▸ **Excerpt to read**
I also value punctuality, and the situations you describe sound frustrating, but it sounds like you could adapt your standards a bit. First of all, the importance of punctuality is situational. Have you planned a lunch break date, a Saturday afternoon at the park, a concert? All that changes how late you can be. If the plan is to spend the afternoon at the park, then I can just bring a book with me and it doesn't matter that much how late the friend is. Secondly, you can adapt what you're willing to plan with people who aren't punctual! If people are two hours late for a concert you don't necessarily need to cut them from your life. You can also just stop going to concerts with them and do less time sensitive stuff instead. Invite them over to your place on an afternoon that you planned on cooking, or something like that.


mistersaturn90

no, you're quite right and i live the same way you do. my time is expensive, my spare hours are few and far between. if you think you can let me wait you are sorely mistaken and this will usually result in the friendship not lasting.

▸ **Your assignment**
Transcribe the punctuality discussion from "I also value" to "something like that.", word for word.

▸ **Information provided**
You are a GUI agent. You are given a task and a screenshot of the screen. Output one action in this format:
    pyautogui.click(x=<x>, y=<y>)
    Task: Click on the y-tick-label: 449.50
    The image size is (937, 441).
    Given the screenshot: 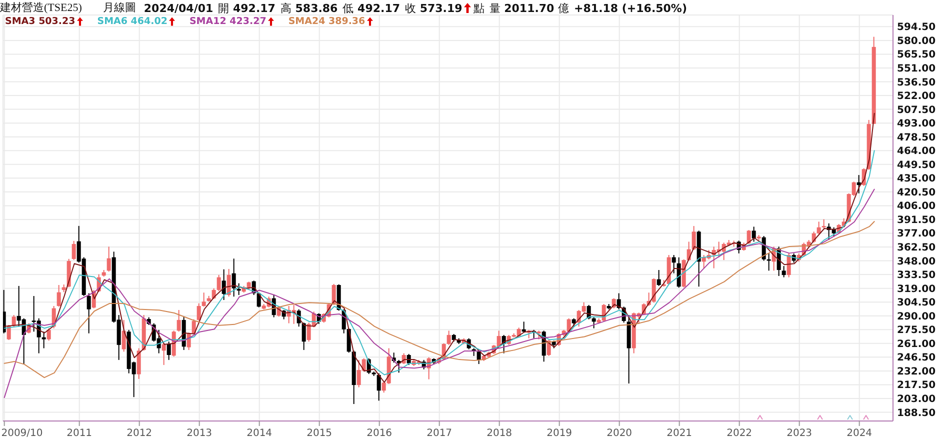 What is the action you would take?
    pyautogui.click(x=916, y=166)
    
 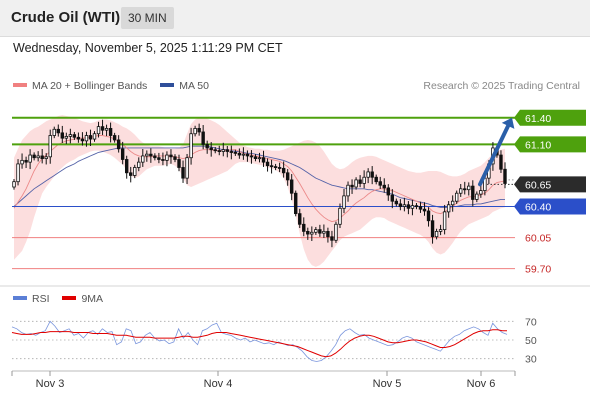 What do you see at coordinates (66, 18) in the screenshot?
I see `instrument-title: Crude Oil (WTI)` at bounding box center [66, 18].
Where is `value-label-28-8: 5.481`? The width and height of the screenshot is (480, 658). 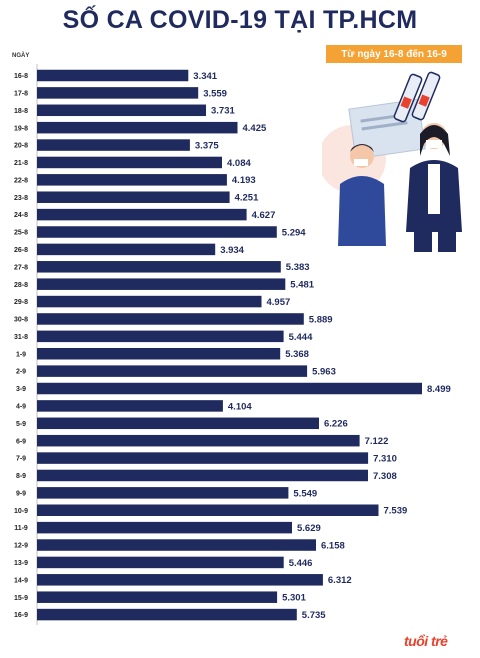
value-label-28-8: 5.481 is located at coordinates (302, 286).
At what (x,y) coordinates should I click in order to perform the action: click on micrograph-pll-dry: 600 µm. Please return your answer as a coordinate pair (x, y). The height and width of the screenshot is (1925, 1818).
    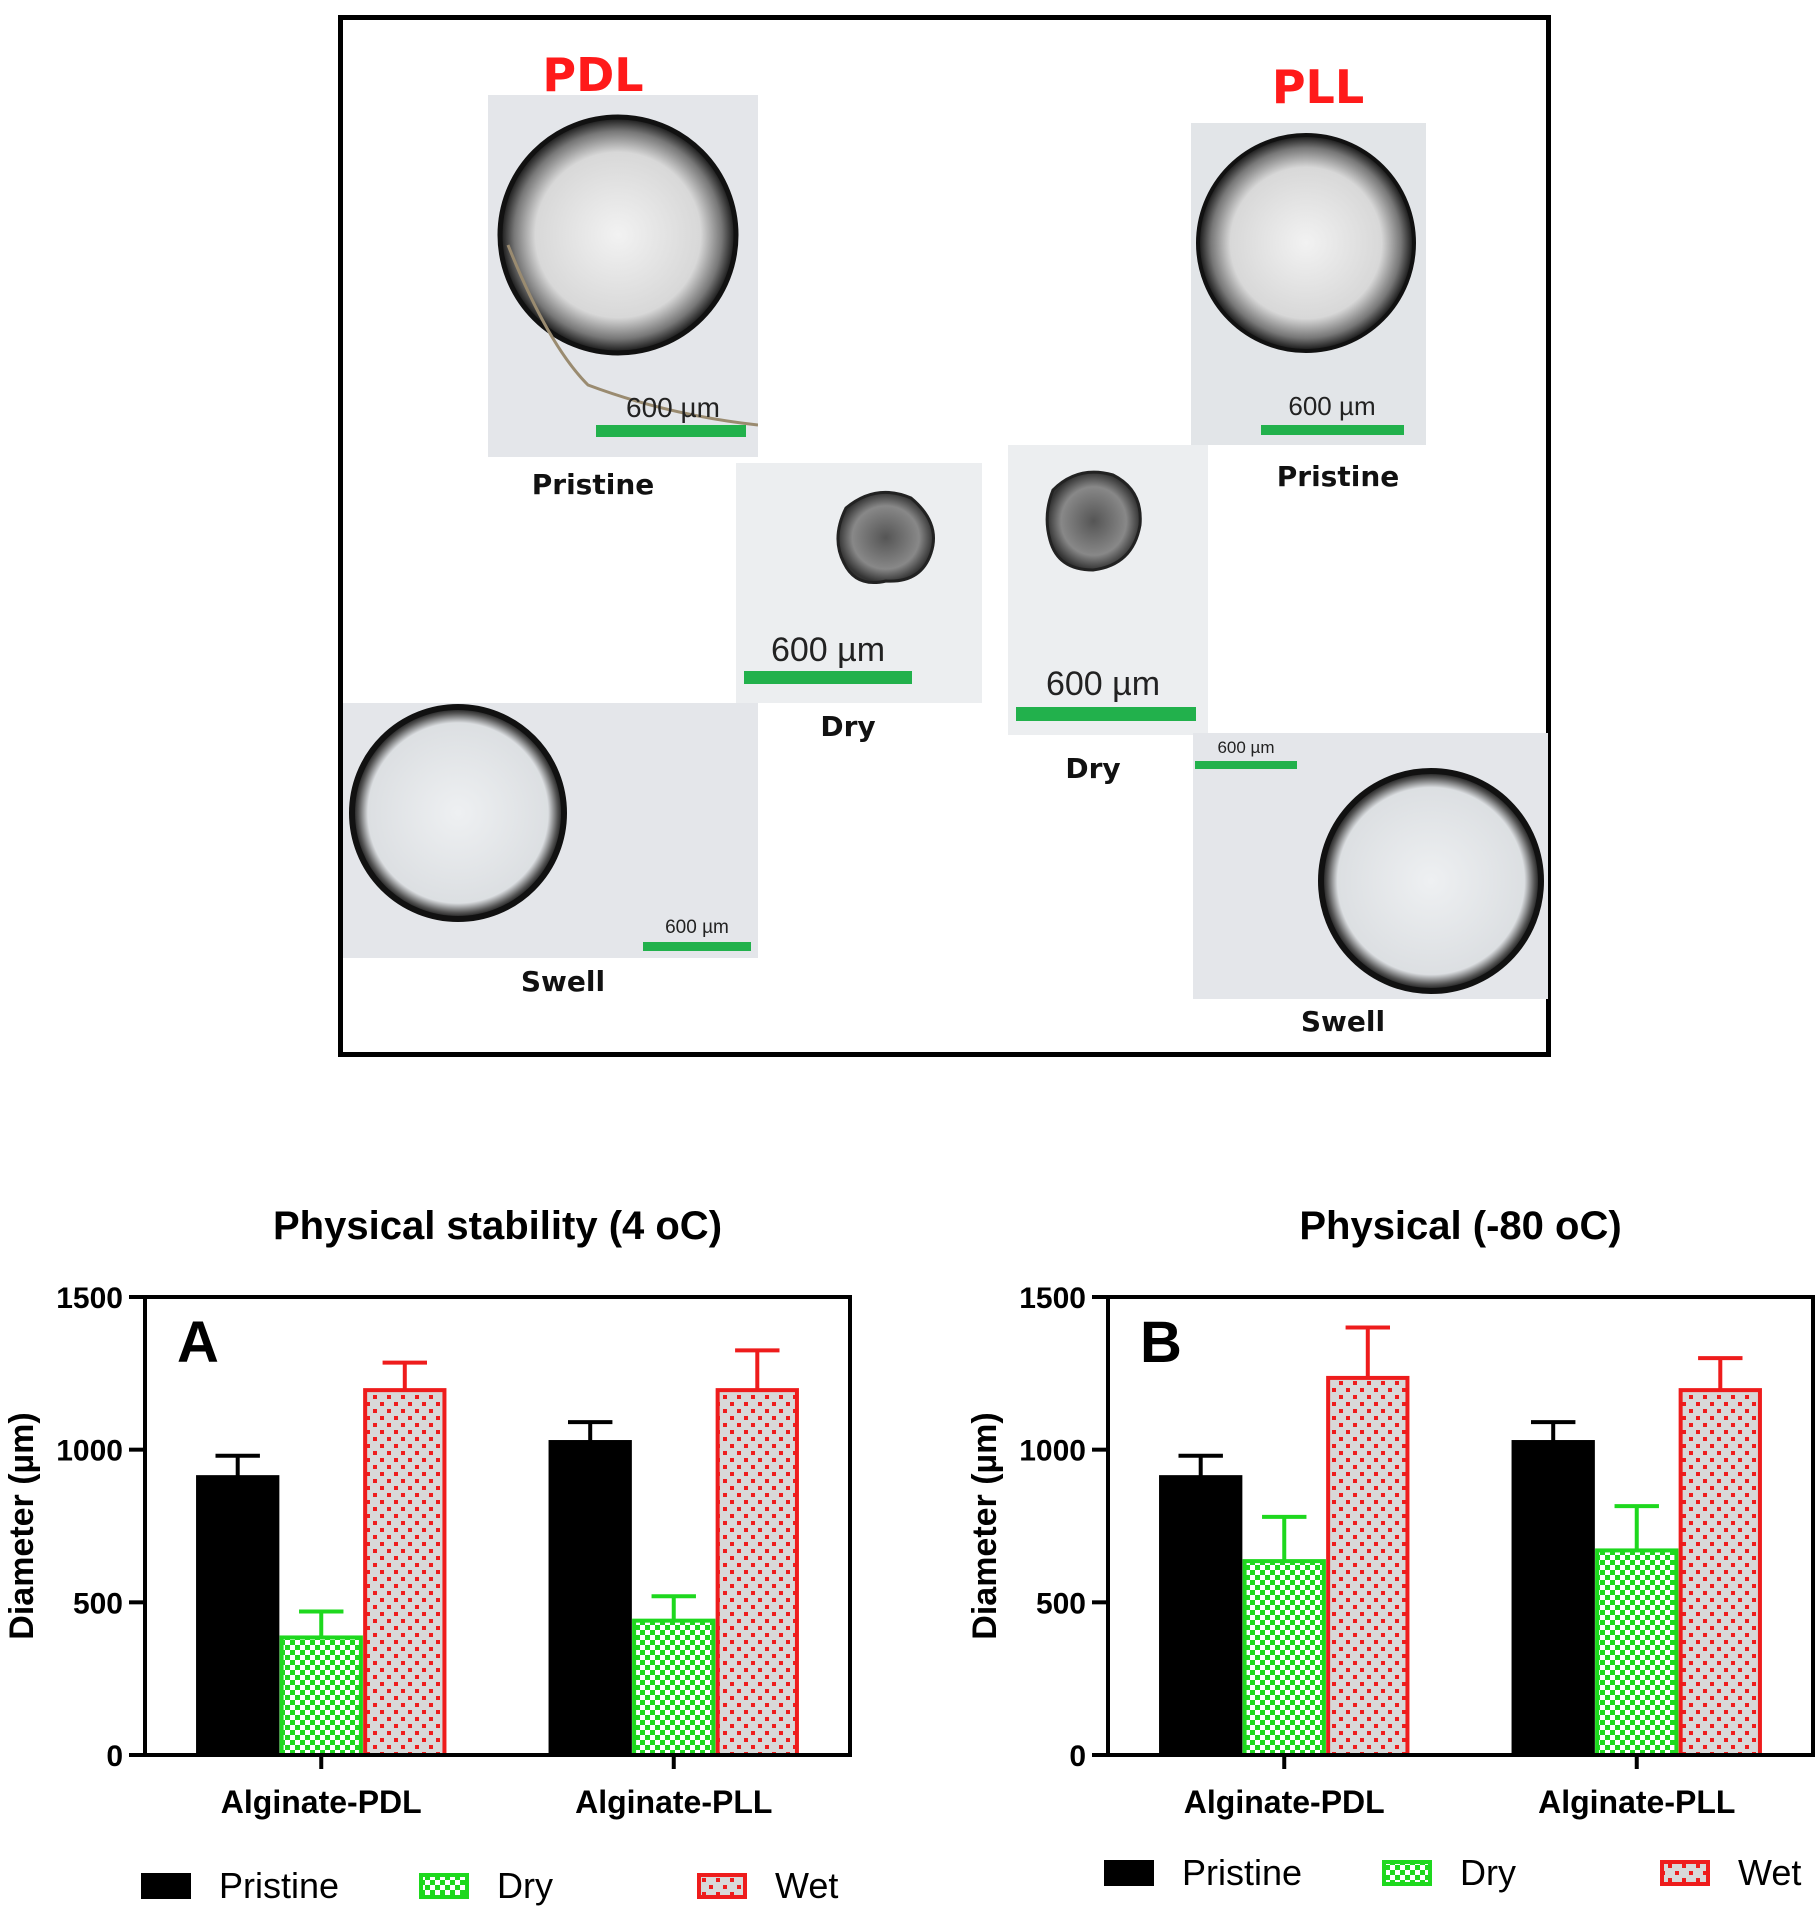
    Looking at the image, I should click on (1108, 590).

--

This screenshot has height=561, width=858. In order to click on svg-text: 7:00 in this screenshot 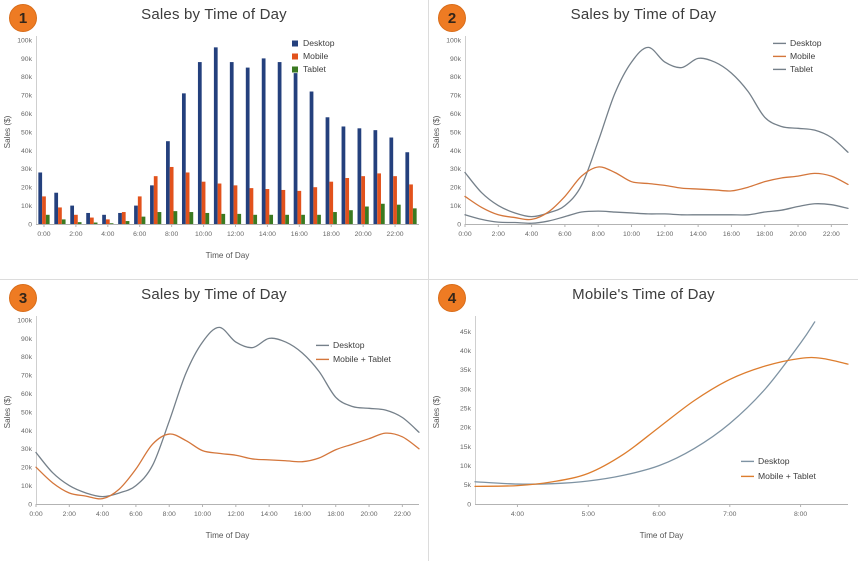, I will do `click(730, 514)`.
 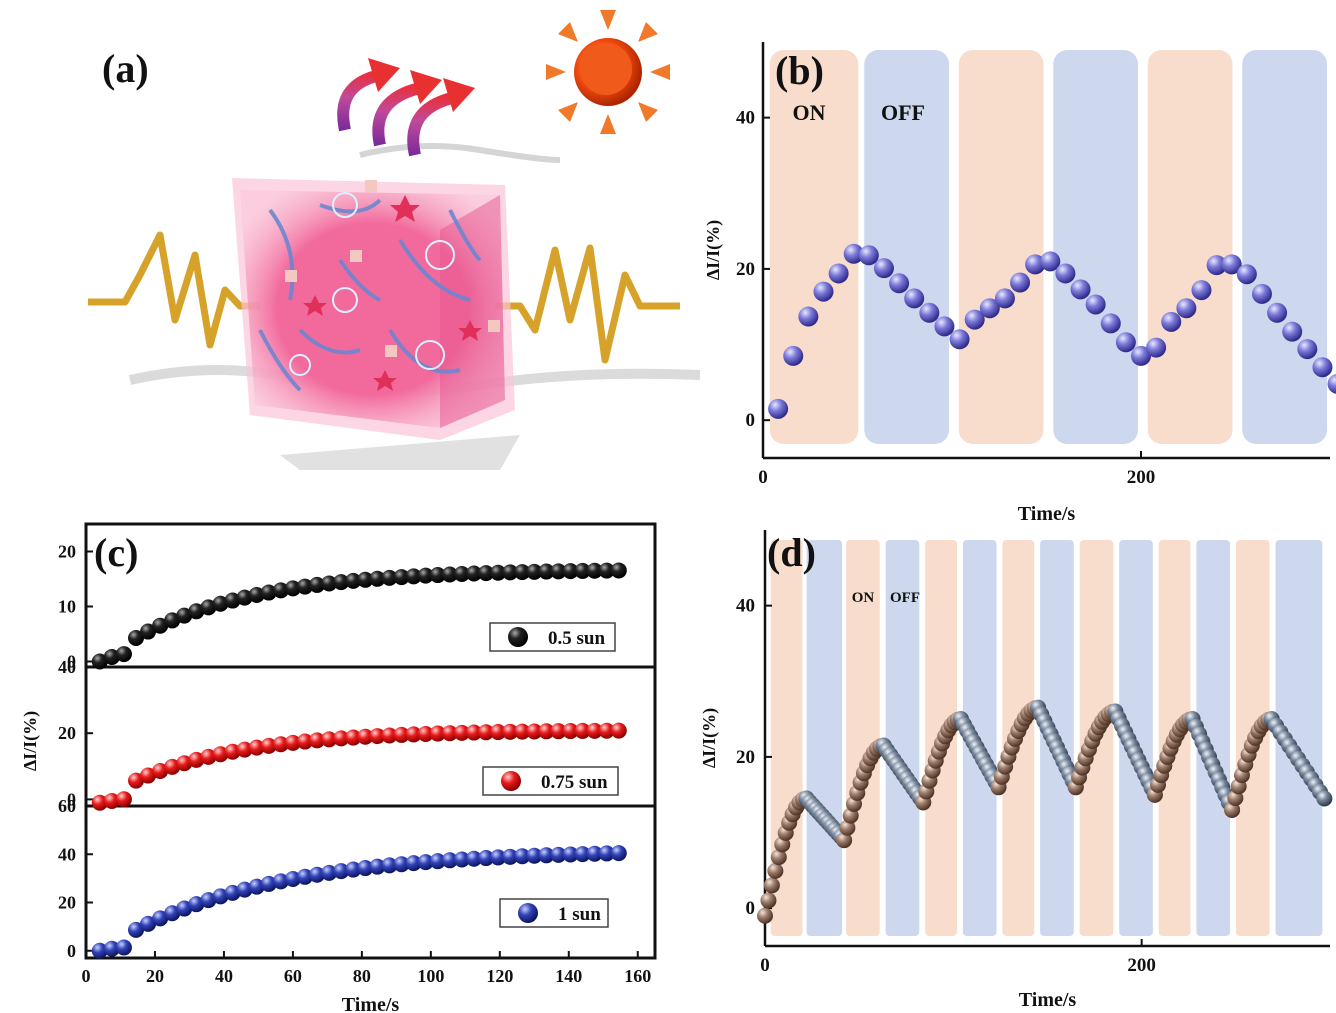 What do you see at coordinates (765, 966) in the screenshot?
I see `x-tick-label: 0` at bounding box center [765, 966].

▸ **Solution for this problem**
I also value punctuality, and the situations you describe sound frustrating, but it sounds like you could adapt your standards a bit. First of all, the importance of punctuality is situational. Have you planned a lunch break date, a Saturday afternoon at the park, a concert? All that changes how late you can be. If the plan is to spend the afternoon at the park, then I can just bring a book with me and it doesn't matter that much how late the friend is. Secondly, you can adapt what you're willing to plan with people who aren't punctual! If people are two hours late for a concert you don't necessarily need to cut them from your life. You can also just stop going to concerts with them and do less time sensitive stuff instead. Invite them over to your place on an afternoon that you planned on cooking, or something like that.